Mirá, a mí me gustaría tener más espacios para charlas; yo haría una charla todos los días. De hecho, mi fantasía sería la siguiente: el festival empieza el martes y, bueno, el miércoles a la mañana se discuten las tres películas de la programación en la sala, con la gente y, si están los directores, de 10 a 12. Eso sería lo que yo quisiera, literalmente. Pero, bueno, no tengo las salas; las salas no lo permiten, abren recién a la tarde. Pero ese sería mi sueño: un festival completo sería aquel que introduce la palabra como una dimensión clave respecto de nuestra relación con las imágenes y los sonidos. Es decir, si no hay una irrupción de la palabra en una programación, en la experiencia de un festival, a mi juicio el festival pierde uno de sus ejes. Y más en un festival como este, que es un llamado al cine de lo real, pierde su relación con el conocimiento. Por eso el catálogo, los textos son cuidados, las presentaciones son cuidadas, y están, además, las charlas. Me gustaría —vuelvo a insistir—, más allá de estas tres charlas puntuales, que una sí está ligada a la programación por la retrospectiva de Daniela Seggiaro, pero las otras dos, que están lateralmente asociadas, tienen que ver con el uso de la palabra en función de pensar la relación de la palabra con el cine: la revista de cine, en este caso, y un libro. Además de eso, yo haría una lectura analítica un día después de todas las películas que se hayan pasado en el festival. Y ahora que te lo digo, voy a ver si la próxima vez no consigo una sala alternativa para eso solamente. Y el que quiera venir, que venga; y si tengo que hablar solo, hablaré solo (risas)

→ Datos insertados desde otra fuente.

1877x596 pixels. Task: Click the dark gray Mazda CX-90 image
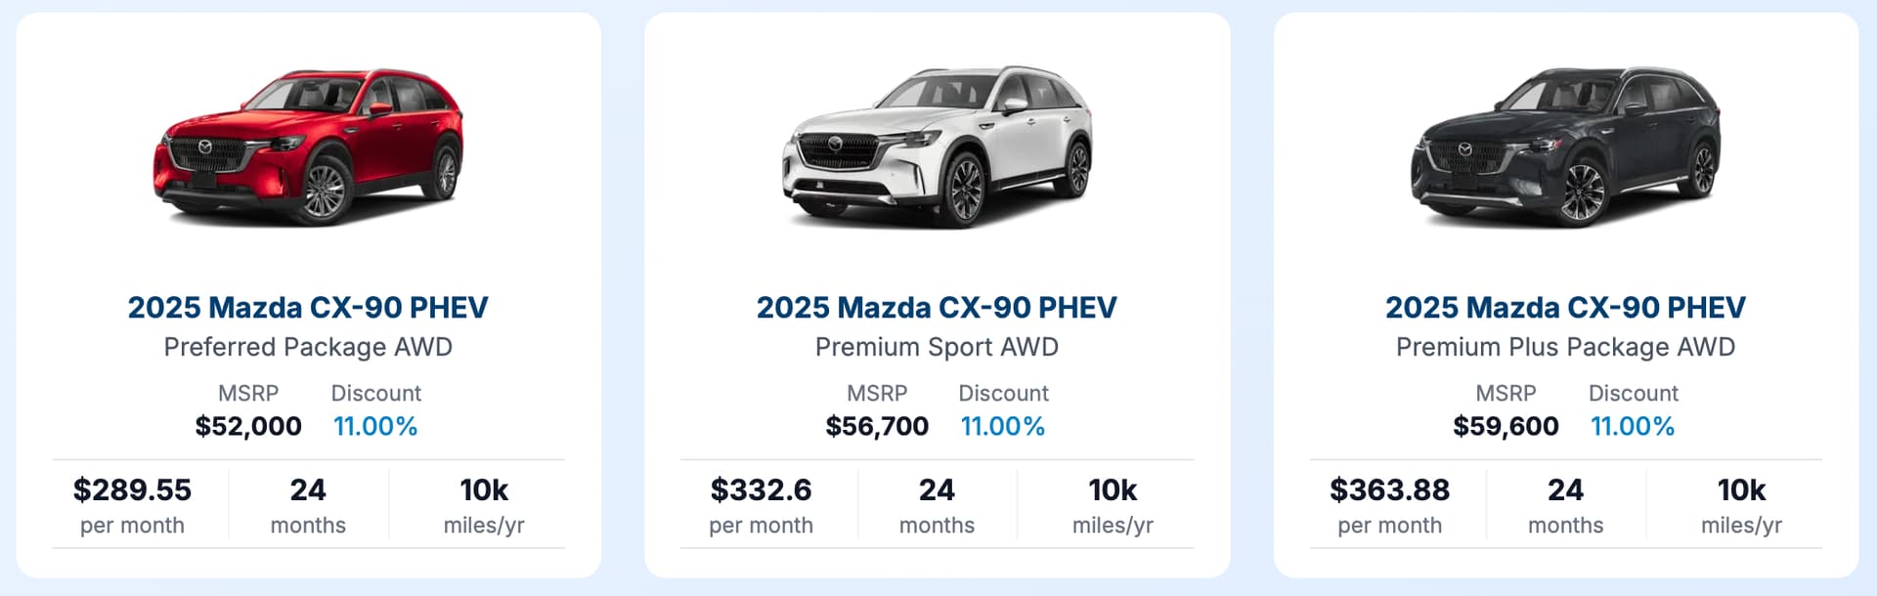click(x=1565, y=147)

¿Qué desafíos implica organizar un festival de cine en el contexto de recortes presupuestarios y políticas de ajuste hacia la cultura impulsadas por el gobierno de Javier Milei?

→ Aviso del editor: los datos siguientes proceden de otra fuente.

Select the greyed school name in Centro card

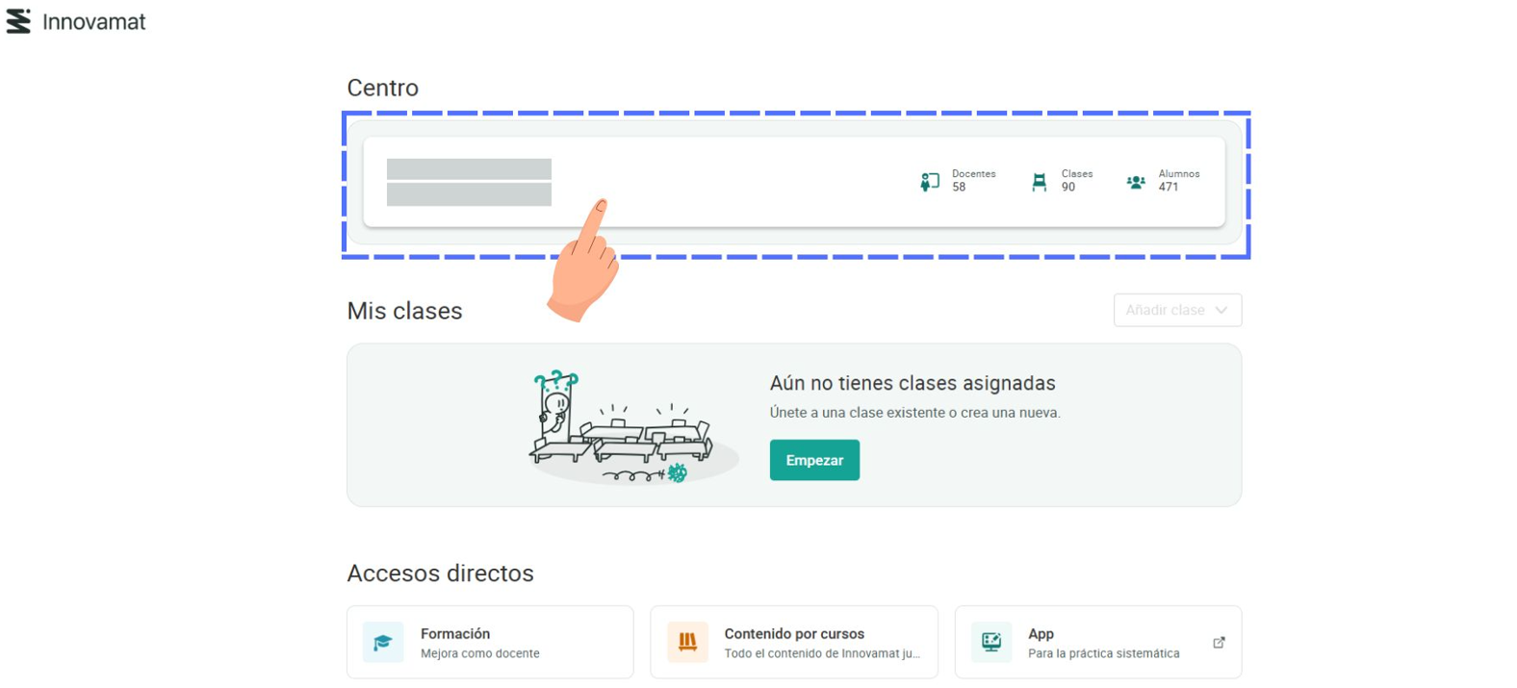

No solamente están los recortes presupuestarios, no solamente la dificultad que conlleva hacer hoy un festival, negociar los screen and fees, hacer entender que uno no puede pagar, no poder pagar pasajes a los directores que vienen del extranjero cuando terminan viniendo pagándoselos ellos, sin poder darles siquiera un hotel —porque hoy pagar un hotel en Argentina es el equivalente de pagar un hotel en Europa—, es decir, todo se vuelve muy, pero muy arduo. Cuando veo otros festivales que tienen presupuesto, invitan y pagan, digo: ¡qué suerte que tienen esas personas! Nosotros no tenemos esa suerte, tenemos una suerte inversa, que es que muchos directores respetan el festival y, por consiguiente, vienen, lo cual es para mí una situación de bendición y agradecimiento. Dicho esto, con todos los esfuerzos, y habiendo perdido a nuestro productor —porque murió, Marcelo Céspedes—, con él quizás hubiera sido más fácil. Con Carmen y algunas pocas personas que nos ayudan, hacemos lo que podemos, y algún que otro fondo se consiguió, pero es muy difícil hacer esto de la manera que lo hacemos. Pero hay algo que es más difícil todavía: sobrellevar, sobrepasar el espíritu de derrota de la época. O sea, yo tengo por momentos la sensación de que se ha dimitido frente al orden vigente. Y yo no estoy dispuesto a dimitir. Entonces, en tanto y en cuanto sostengo el deseo, con el compromiso y con el trabajo se hace mucho más de lo que realmente se puede, y no nos va a detener una retórica. No solamente la nuestra: vamos a añadir algo más, una retórica del enriquecimiento general. Creo que no se puede dimitir. Y en eso no estoy de acuerdo con algunas ideas que aparecen por allí como respuestas a esta situación de aquí y del mundo. La idea es desertar. No creo que haya que desertar, no creo que haya que dimitir. Si se está acá, hay que estar cara a cara diciendo lo que hay que decir, sin hacer silencio e insistiendo.